For hub-exec and RDFAST, cycle by cycle, data is coming in from the eggbeater into the FIFO, while data is being read out of the FIFO. This is why very long eggbeater bursts (more than 5 extra) can occur. Demand must be met.
I was finally able to get my mouse sprite code in and working in all colour modes with clipping. It fits, takes 60 COG longs, plus the call setup overhead. The 4 temporary working longs can be reclaimed from elsewhere.
Clipping code gets tedious and tricky to deal with and it gave me some grief with the flags. Be nice if there were some optimisations found there, if anyone knows a better way...

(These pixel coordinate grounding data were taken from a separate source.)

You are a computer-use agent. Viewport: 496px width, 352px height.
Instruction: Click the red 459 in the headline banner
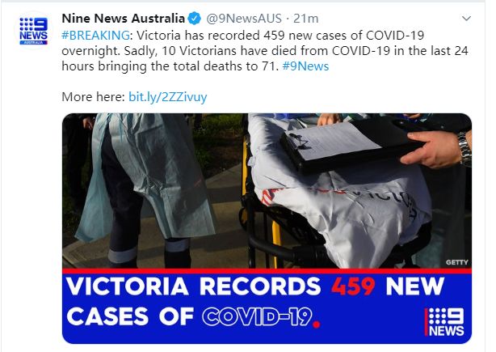click(353, 286)
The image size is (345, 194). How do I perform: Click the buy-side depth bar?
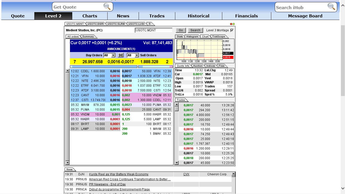click(x=104, y=67)
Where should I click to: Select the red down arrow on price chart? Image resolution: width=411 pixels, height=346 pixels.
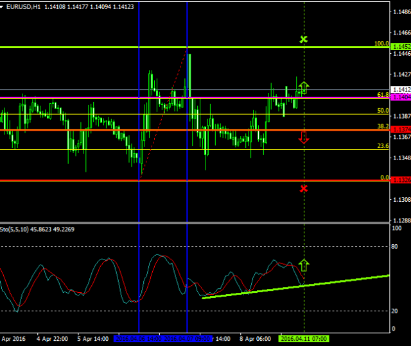click(304, 136)
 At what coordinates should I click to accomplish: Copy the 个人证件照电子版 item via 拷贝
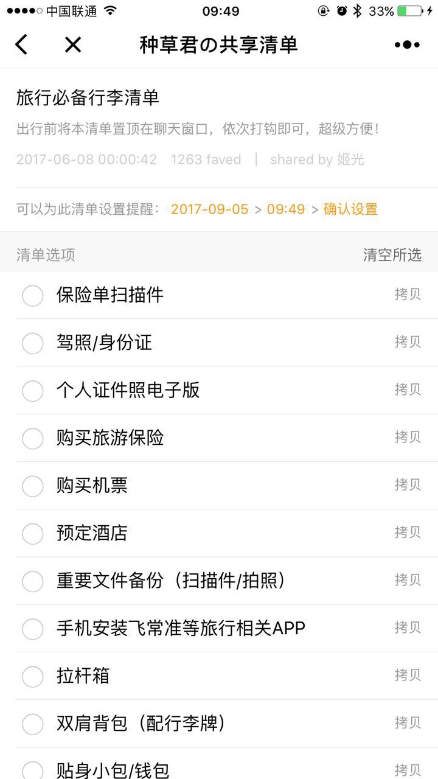(408, 390)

There is one remaining side effect I think where the hub data may overwrite 15 longs beyond the last scanline buffer with the original data that it reads from that line. If this becomes an issue it could be accommodated by padding out the line buffer area by 60 extra bytes at the end, so I might just document that and leave it. Otherwise there would need to be some additional code put in to compute and enforce write size limits that I was trying to avoid as it increases the size of the code further than I'd like, though I will at least look into how to do it...
do_mouse
getword a, mouse_xy, #1 'get mouse y screen co-ordinate
getnib b, mouseptr, #7 'get y hotspot of mouse image
sub a, b 'compensate for the y hotspot
subr a, scanline 'compute sprite row offset
cmpr a, #15 wc 'check if sprite covers scanline
alts bpp, #bittable 'bpp starts out as index from 0-5
mov bitmask, 0-0 'get table entry using bpp index
mul a, bitmask 'multiply mouse row by its length
shr bitmask, #16 wz 'extract mask portion
if_z not bitmask 'fix up the 32 bpp case
mov bpp, bitmask
ones bpp 'convert into real bpp
add a, mouseptr 'add offset to base mouse address
setq2 #17-1 'get 17 longs max, mouse mask+image
rdlong $120, a 'read mouse data and store in LUT
getword offset, mouse_xy, #0 'get mouse x screen co-ordinate
getnib b, mouseptr, #6 'get x hotspot of mouse image
mov pixels, offset
sub offset, b 'compensate for the x hotspot
if_nc subr pixels, ##640 wcz 'compute pixels until end of line
add pixels, b 'increase by the x hotspot amount
fle pixels, #16 'limit drawn pixels to 16
if_c_or_z ret wcz 'exit if sprite is out of x/y range
mov ptrb, #$120 'ptrb is used for mouse image data
rdlut c, ptrb++ 'read in the mouse mask first
abs a, offset 'retain bits
muls offset, bpp 'convert number of pixels into bits
abs b, offset wc 'test for negative value (clipped)
mov muxmask, bitmask 'setup mask for pixel's data size
if_nc rol muxmask, b 'align mask for first data pixel
if_c rol bitmask, b 'align mask for first mouse pixel
if_c shr c, a 'eliminate mouse pixels if clipped
shr b, #5 'convert bits to longs
if_c add ptrb, b 'advance mouse data to skip pixels
shl b, #2 'convert longs to bytes
if_nc add save, b 'adjust scanline buffer position
setq2 #16-1 'read 16 scanline longs into LUT
rdlong $110, save 'using adjusted hub read position
mov ptra, #$110 'ptra used for source image data
rdlut a, ptra 'get original scanline pixel data
test $, #1 wc 'c=1 will trigger initial read
rep @endmouse, pixels 'repeat loop for 16 pixels
if_c rdlut b, ptrb++ 'get next mouse sprite pixel(s)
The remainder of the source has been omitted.